### [What the task requires]
Omit all pictures. Print the remaining lines exactly, from the start of the data through the line containing "Viewport: 673px width, 449px height.".

### [Data for analysis]
•••
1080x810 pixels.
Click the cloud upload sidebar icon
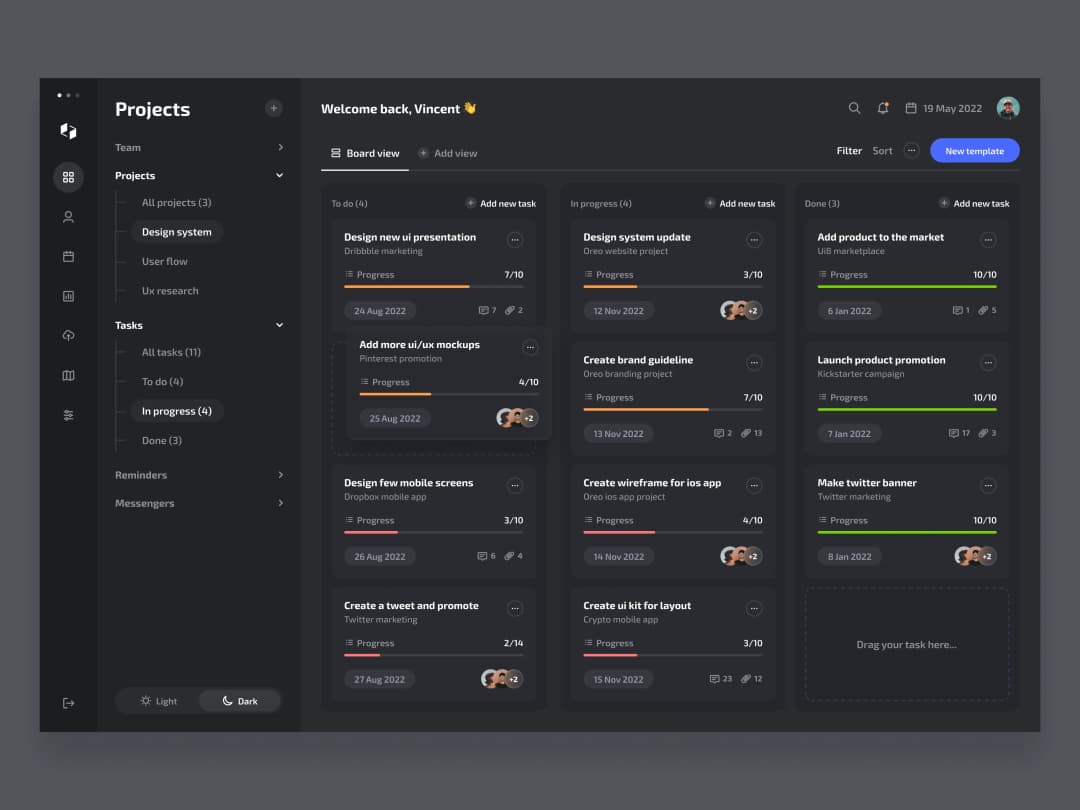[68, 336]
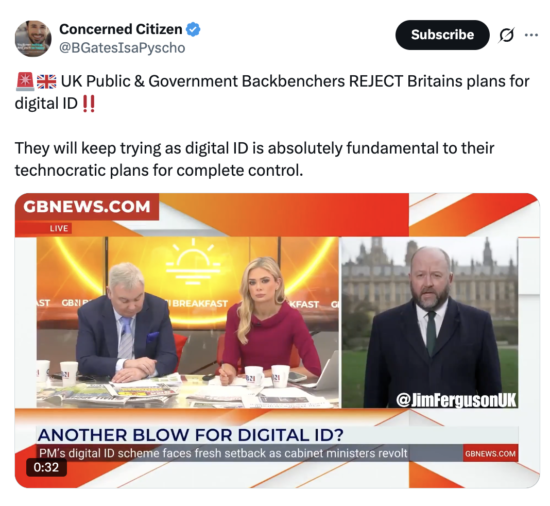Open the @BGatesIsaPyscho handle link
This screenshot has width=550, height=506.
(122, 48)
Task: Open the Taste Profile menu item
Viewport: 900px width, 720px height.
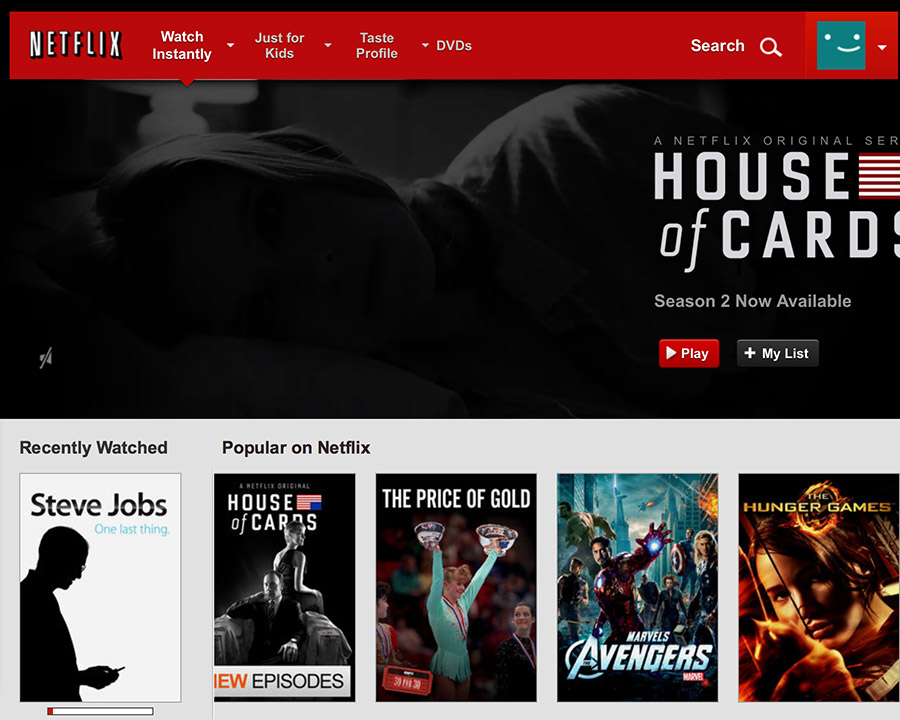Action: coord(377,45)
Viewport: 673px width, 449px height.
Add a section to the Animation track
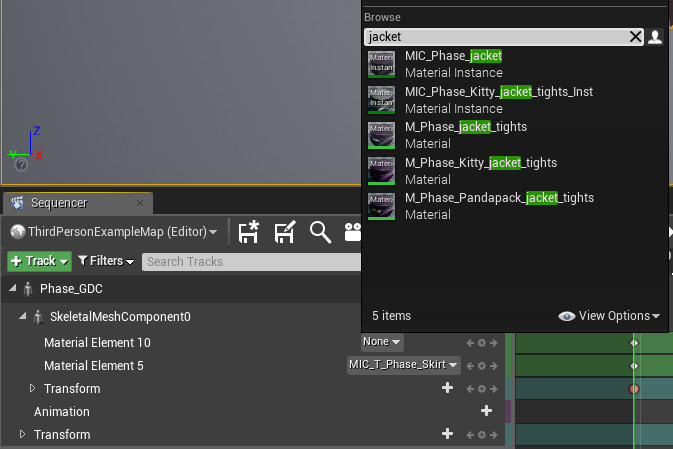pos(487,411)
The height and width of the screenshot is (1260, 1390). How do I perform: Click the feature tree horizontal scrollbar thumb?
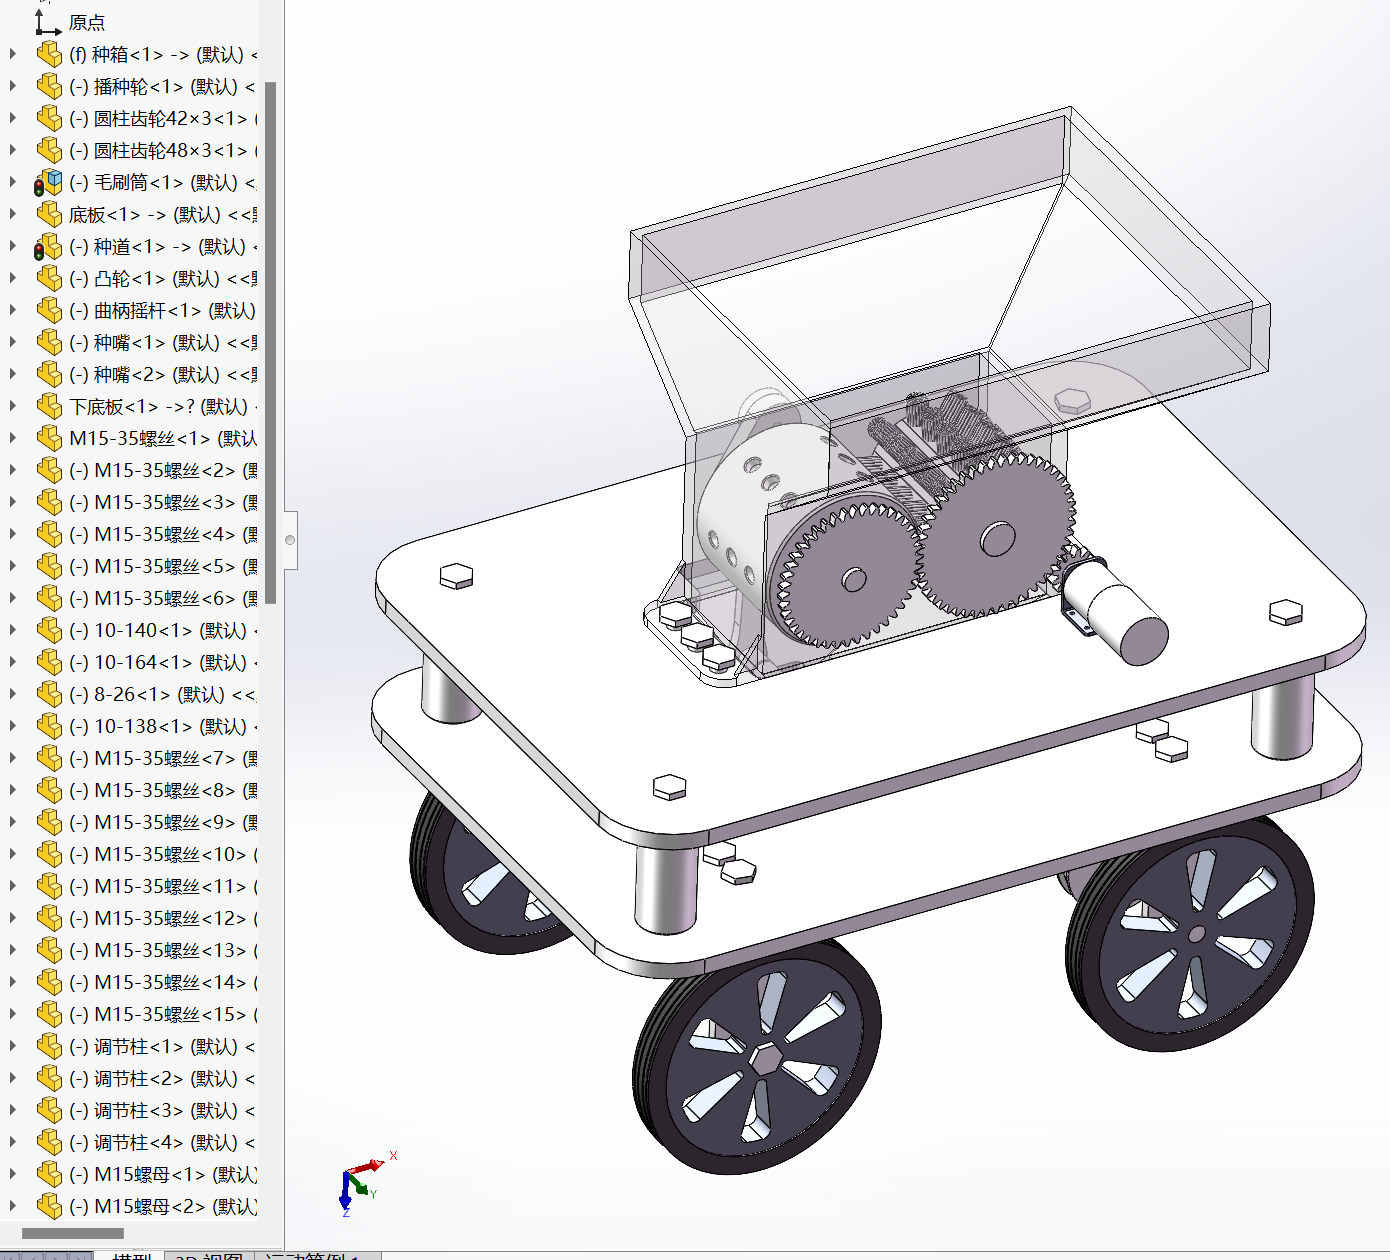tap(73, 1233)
•••
### [Your solution]
1080x810 pixels.
Click the cloud upload sidebar icon
[68, 336]
Open the @BGatesIsaPyscho handle link
This screenshot has width=550, height=506.
(122, 48)
Task: Open the Taste Profile menu item
Viewport: 900px width, 720px height.
Action: coord(377,45)
Viewport: 673px width, 449px height.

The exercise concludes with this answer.